BEGIN Supplied data

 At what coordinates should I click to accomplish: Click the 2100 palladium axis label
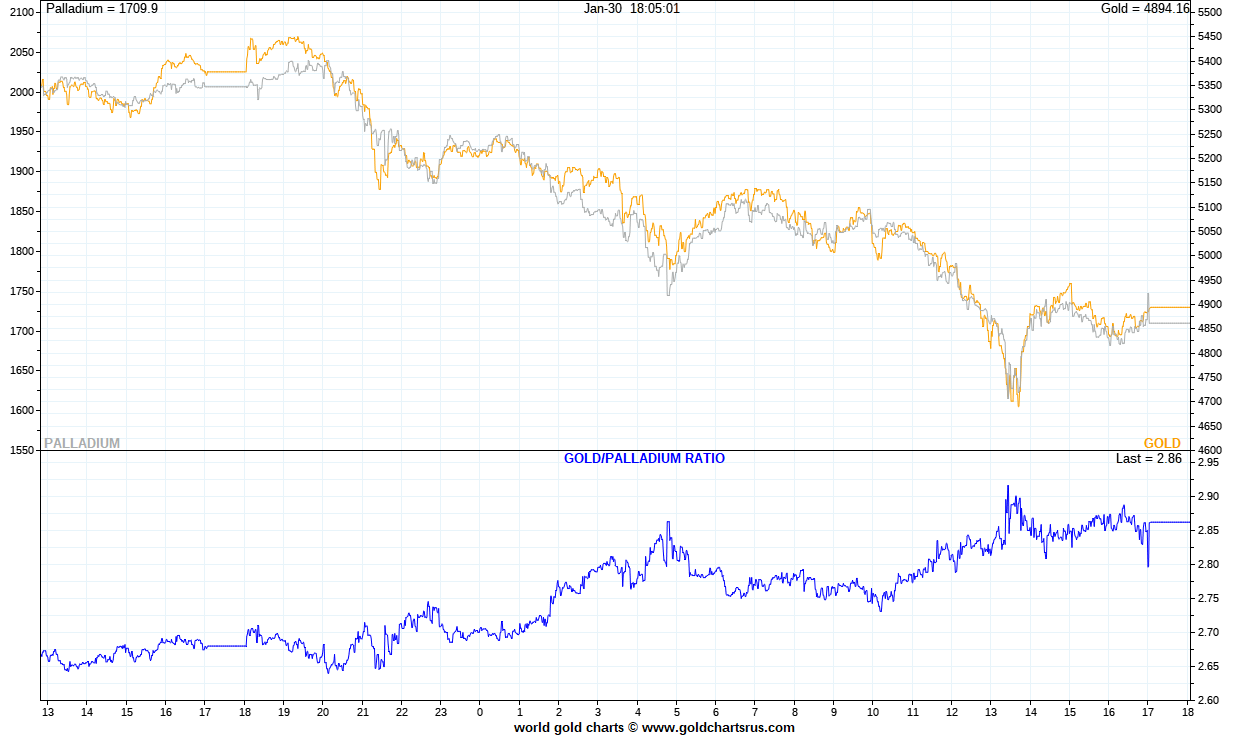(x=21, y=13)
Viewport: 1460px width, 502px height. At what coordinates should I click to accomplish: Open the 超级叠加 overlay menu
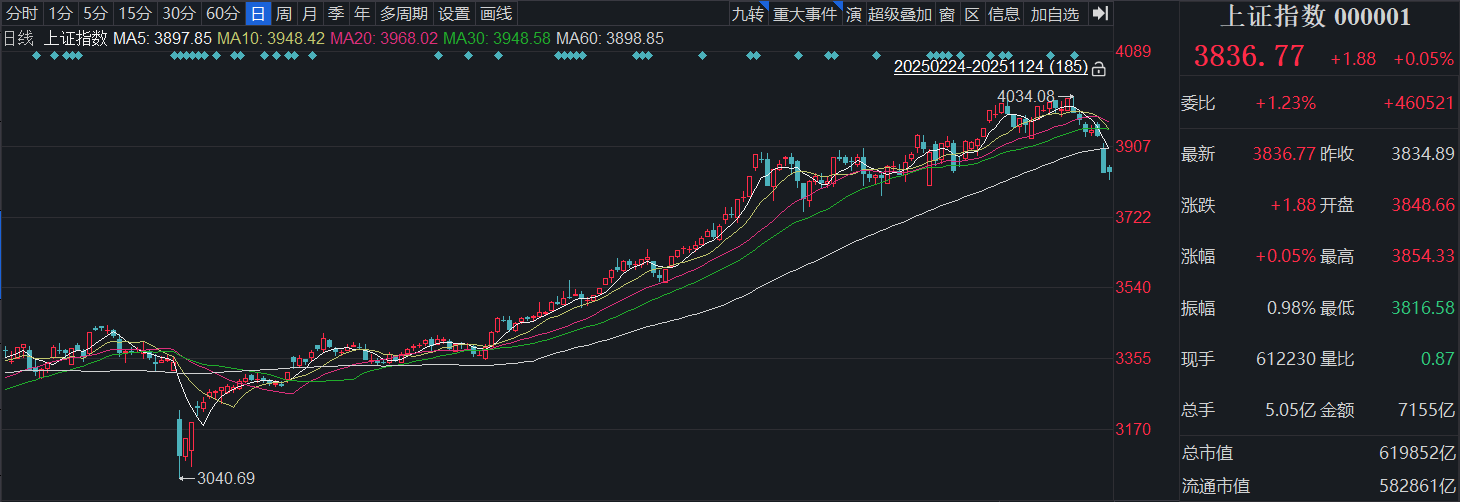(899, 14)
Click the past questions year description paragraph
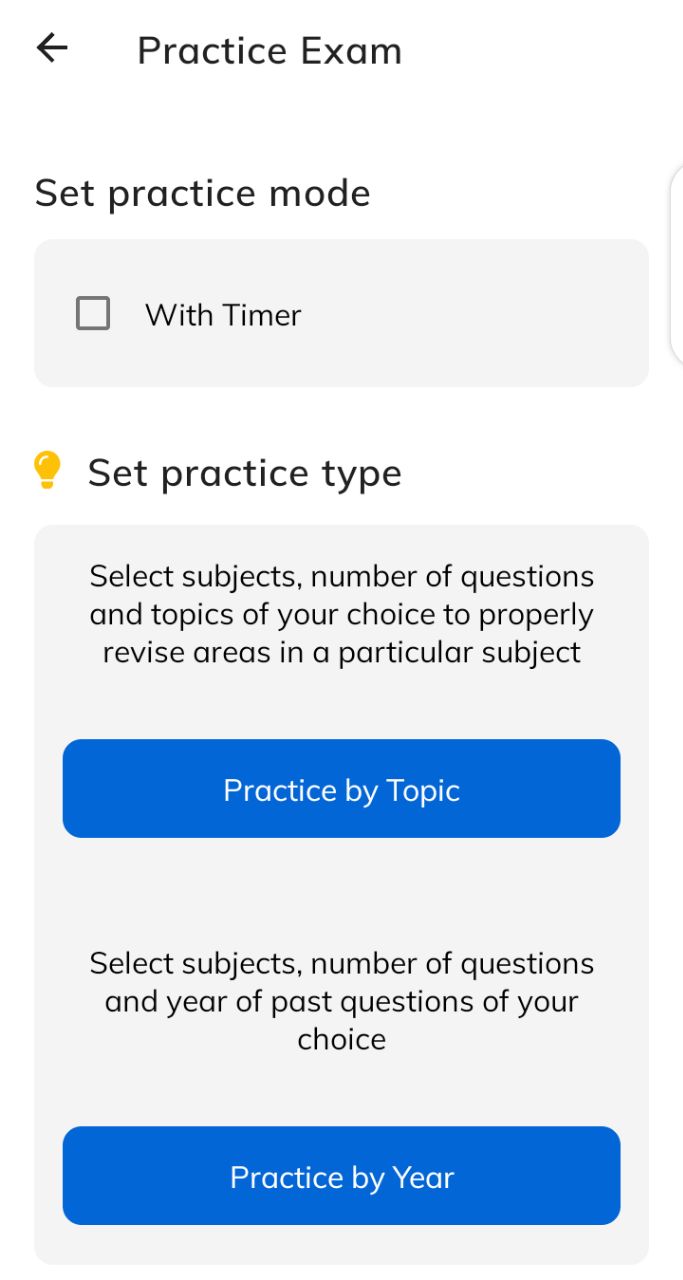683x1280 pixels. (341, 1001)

END Supplied data

What the task requires >> A faithful copy of all the data above is required, printed exactly and with no pictures.

Output below >>
 At what coordinates should I click to accomplish: Click the 2100 palladium axis label
(x=21, y=13)
Viewport: 1460px width, 502px height. At what coordinates should I click to accomplish: Open the 超级叠加 overlay menu
(899, 14)
Click the past questions year description paragraph
683x1280 pixels. (341, 1001)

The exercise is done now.